Tuesday, January 8, 2008

The Michigan game: the roster.

To the extent that anyone is saying anything nice about Michigan's basketball team, the praise tends to be centered on freshman Corperryale "Manny" Harris. Harris was an IU recruiting target, and my recollection is that his decision to spurn IU (I believe he made his decision before it was clear that Eric Gordon was going to come to IU) was met with much consternation. Certainly, Harris, a 6-5 guard, has quite a bit of potential, but Harris's production hasn't necessarily been good production. On the season, Harris is shooting 38 percent and 26 percent from three point range. When at his best, Harris has been able to get to the free throw line, and shoots 75 percent from the line. In two Big Ten games, Harris is 12/29 overall and 2/10 from three point range. Harris's best games, in terms of scoring output, have been against Oakland, Western Kentucky, and Purdue. He shot poorly from the field in all three games, but got to the line effectively in all three games.

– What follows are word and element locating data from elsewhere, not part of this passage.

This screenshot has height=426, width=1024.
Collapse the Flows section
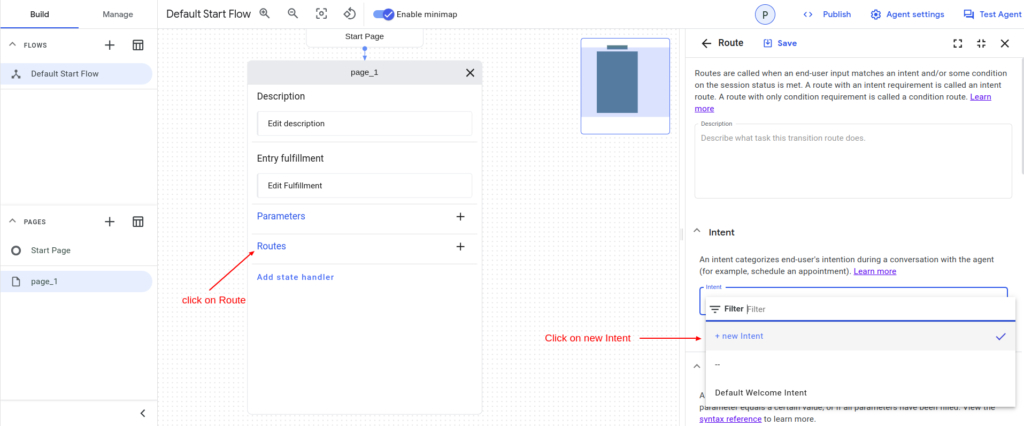point(14,45)
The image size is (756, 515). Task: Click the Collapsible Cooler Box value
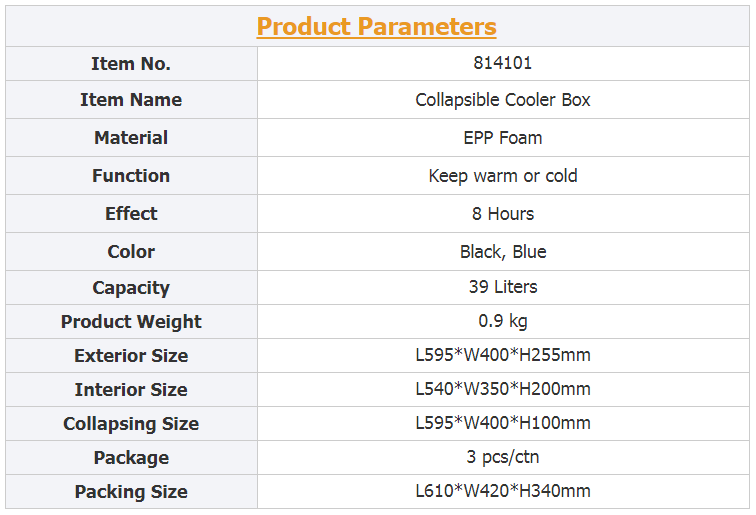[502, 100]
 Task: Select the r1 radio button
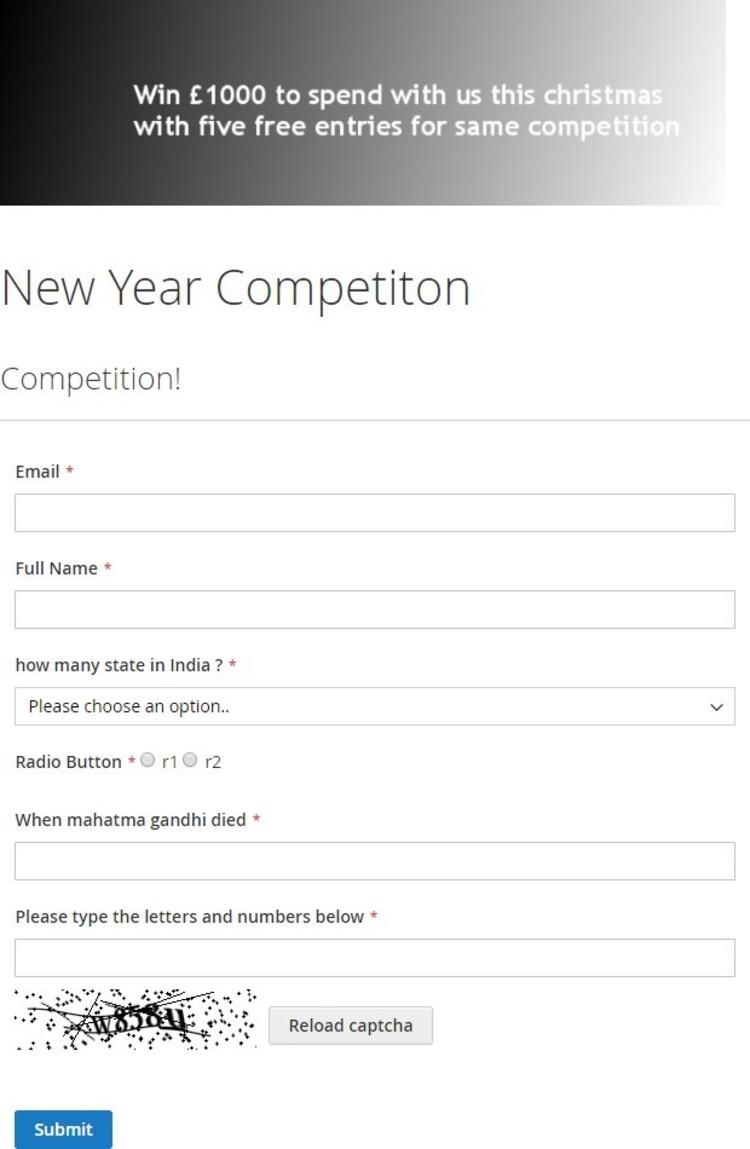148,761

Harris is a talent, but even with his good free throw shooting, Harris's effective field goal percentage is only 41.3, compared to 59.2 for Gordon. So let's dial the comparisons back a notch. Harris's assist numbers are good, especially considering how many of Michigan's shots he takes, but he turns the ball over even more often. In short, Manny Harris is likely to be a very good player, but will be back at Michigan next year.
The Wolverines' most efficient regular is Deshawn Sims, a 6-8 forward who shoots 38 percent from three point range. Sims has an EFG% of 54.2. Ekpe Udoh, a 6-10 sophomore, averages 3 blocks a game, and Pomeroy's per possession rankings have him #13 nationally in blocks. As an offensive player...well, did I mention the shot blocking? Statistically, the most intriguing Wolverine is 5-11 freshman guard Kelvin Grady. Grady averages only 6.2 points per game in 22 minutes per game, but is making the most of his time. He shoots 47 percent from the field, including 42 percent from three point range (where he takes the majority of his shots). Despite no significant presence at the free throw line (he's 9-9 on the season), Grady's EFG% is 62.5. Considering the way Beilein's teams at WVU shot three pointers, I would bet that in two years everyone in the Big Ten will hate Grady's guts.
As Maize-n-Brew notes, Michigan is down several scholarship players. Two guys who were on the team at the beginning of the season, Jerret Smith and K'Len Morris, have left. Two other players, Reed Baker and Kendric Price, left in the offseason. John Beilein doesn't have much to work with this year, but he has two freshmen who should make Michigan better soon. Hopefully not tonight.

1 comment:

MaizenBrew said...

Sims is probably our best player, but has a tendency to shrivel as the game goes on. For some reason Beilein's not starting Grady (He started CJ Lee against Purdue). Harris, as you pointed out, is talented but really lacks polish. He tends to turn the ball over trying to do too much rather than letting the game flow to him.

This team should be better than it's playing, but the system is set up for jump shooters and Michigan is currently all post and mid range players. Unless Michigan makes a concerted effort to bang down low, I don't think this game will be remotely close.